Why operation on return of @views take a long time

Hi there,

In this scenario, I have a large sparse matrix, and I want to filter out certain rows and columns based on specific conditions, such as:

nrow = 10000
ncol = 10000
M = sprand(nrow,ncol,0.0001)
rowIdx = rand(Bool,nrow)
colIdx = rand(Bool,ncol)

@time result = M[rowIdx,colIdx];
 0.014542 seconds (11 allocations: 156.281 KiB)
@time @views result2 = M[rowIdx,colIdx];
 0.000140 seconds (5 allocations: 78.547 KiB)

I understand that using @views significantly speeds up indexing. However, any operation performed on the results of @views tends to be much slower.

@time sum(result);
  0.000065 seconds (1 allocation: 16 bytes)
@time sum(result2);
  0.050533 seconds (1 allocations: 16 bytes)

Why is the sum operation on result2 so slow? And do you have any suggestions to improve the speed?

Great Thanks!

Well, a view re-directs the memory access to the elements of the underlying matrix. This means creating a view is fast, but accessing the elements of a view has some overhead.

2 Likes

In particular, the performance you get out of views directly stems from the arrangement (and types!) of the arrays and indices you use. This is perhaps a worst-case scenario on both counts.

Sparse arrays “know” which elements are nonzero and can sum them very fast — as long as they’re not shuffled up with an indirection! There’s a correlation between the time it takes to create the copy’ed subset (which is doing work ahead of time to preserve that knowledge) and the time it takes to do that sum on the view. Both are doing non-trivial work to figure out where the nonzeros are.

6 Likes

Is this representative of what you actually want to do with the sparse matrix M (sum a rectangular submatrix)? If so, you’re much better off leveraging the actual content of the SparseMatrixCSC struct, documented here.

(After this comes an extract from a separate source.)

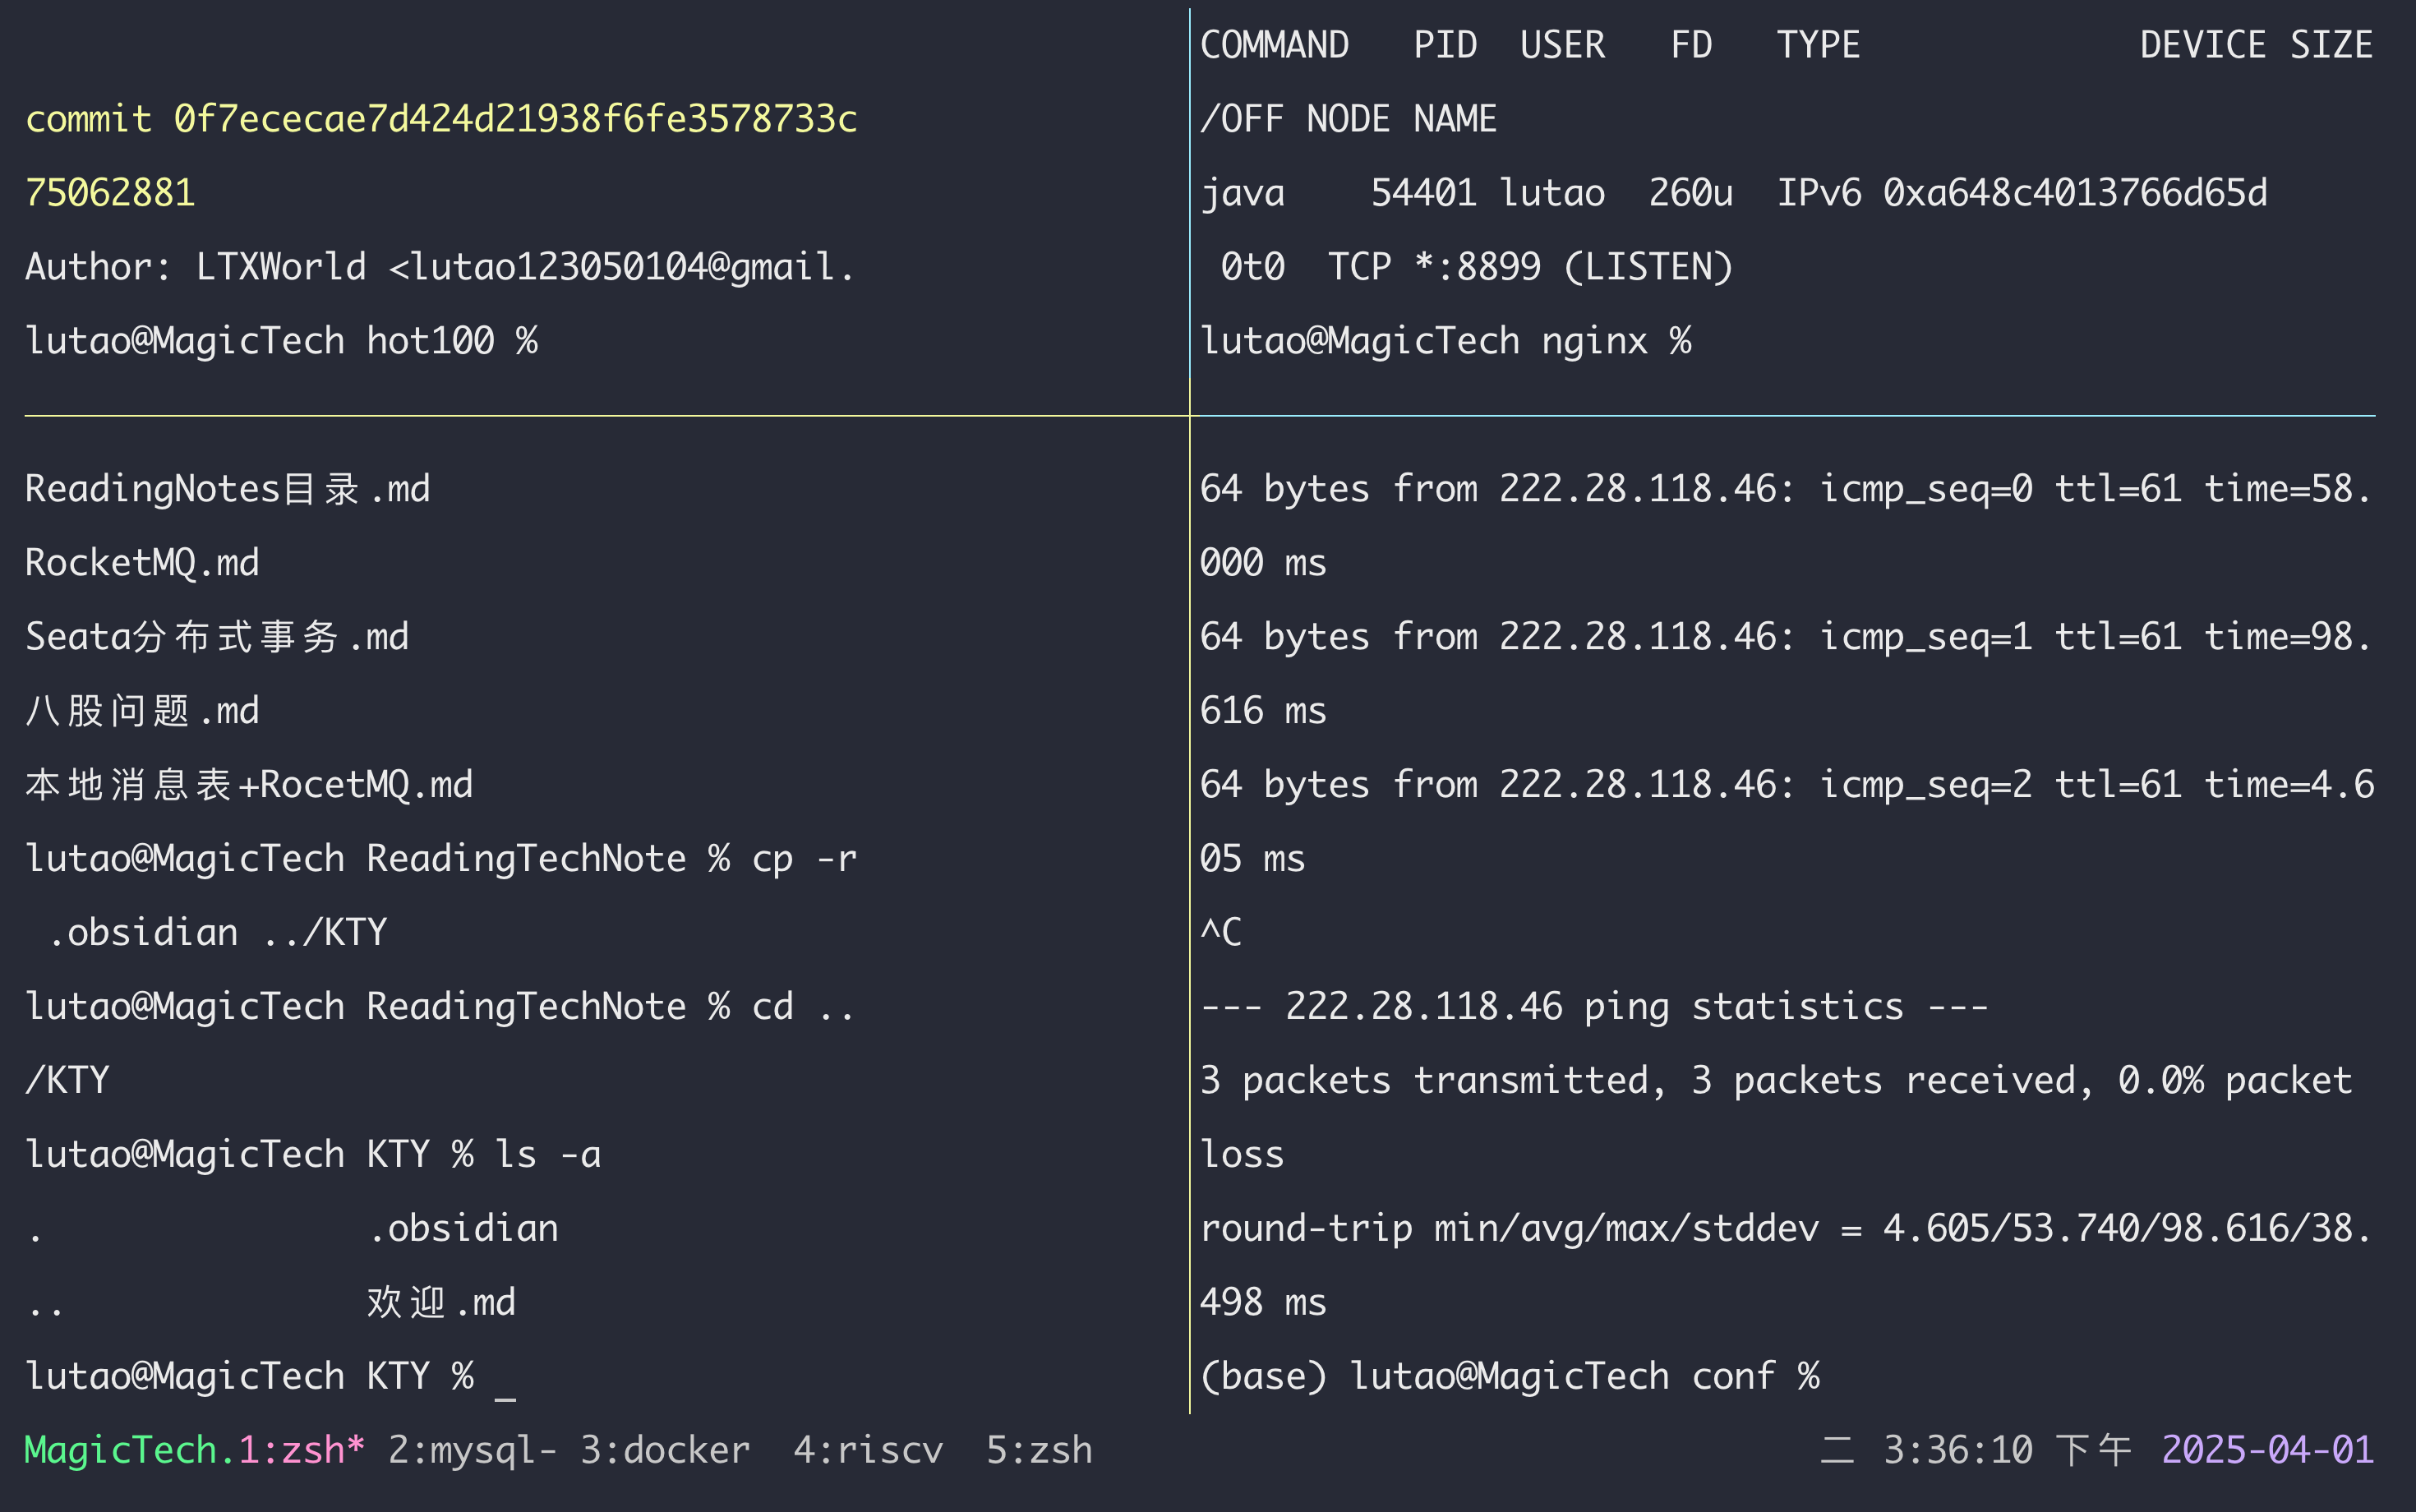Focus the nginx prompt pane
This screenshot has height=1512, width=2416.
click(1445, 341)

using SparseArrays, BenchmarkTools

submatrix_sum_slow(M, rowIdx, colIdx) = sum(@view M[rowIdx, colIdx])
submatrix_sum_medium(M, rowIdx, colIdx) = sum(M[rowIdx, colIdx])

function submatrix_sum_fast(M::SparseMatrixCSC, rowIdx, colIdx)
    nz = nonzeros(M)
    rv = rowvals(M)
    s = zero(eltype(M))
    for j in axes(M, 1)
        colIdx[j] || continue
        for k in nzrange(M, j)
            i = rv[k]
            rowIdx[i] || continue
            s += nz[k]
        end
    end
    return s
end

You get a nearly x1000 speedup:

julia> submatrix_sum_slow(M, rowIdx, colIdx) == submatrix_sum_fast(M, rowIdx, colIdx)
true

julia> @btime submatrix_sum_slow($M, $rowIdx, $colIdx);
  59.379 ms (4 allocations: 78.78 KiB)

julia> @btime submatrix_sum_medium($M, $rowIdx, $colIdx);
  10.391 ms (10 allocations: 157.73 KiB)

julia> @btime submatrix_sum_fast($M, $rowIdx, $colIdx);
  83.589 ÎĽs (0 allocations: 0 bytes)
2 Likes

Thank you for your help! Yes, in the case where it is still a sparse array, your suggestion is excellent!

I now understand the issue in my scenario arises from the need to operate on a subset of the sparse array. When using @views, the result is no longer a sparse array, which makes subsequent operations behave more like those on dense data (My guess, may not accurate in detail).

So, it seems that if I cannot avoid creating a subset from a sparse array, after performing a series of subset operations, it would be better to convert the result back to a sparse format?

I really depends what kind of operations you need to perform on the subset, as well as the dimensions and sparsity of the array. Do you have a slightly more realistic MWE to share?

It seems the result is not a dense array if that’s what you mean (I at least see “view(::SparseMatrixCSC{Float64, Int64}” …). A view on a dense array is fast (not as fast as a copy is, but almost I think, only skips the time to make that copy). A view on a sparse array is comparatively much slower (and a dense copy of the subarray would be even slower).

So I’m thinking should the docs on @view and @views mention they are slow for (some array types such as) sparse arrays?

I don’t think disallowing views on sparse arrays would be nice, since a breaking change, and also because we want to be able to make generic code that works on all array types. Copies/non-views are also nice since disallowing (accidental) mutability. I could have seen views on sparse arrays actually making an actual sparse copy, that just disallows mutability…

This was all probably intentional, or redoing would you have only allowed views on sparse matrices, sacrificing generic code?

1 Like

No, the really bad thing is that subsequent operations use algorithms intended for dense data, but apply them to sparse data that has super duper O(log(N))-slow getindex.

Because nobody was/is motivated to write & maintain e.g. sum-specializations for View{SparseMatrixCSC...}

PS. I think a seriously missing functionality is getindex_dense(M_sparse, rows_sorted, cols_sorted) that extracts a submatrix from a sparse matrix, in dense format. This oversight / missing functionality is not unique to julia, it is imo especially glaring for CuSparse!

(you can write a short slow bit of code for that, but you really want to write 10 different versions using SIMD for different CPU flavors. This is a problem that rewards non-naive code)

2 Likes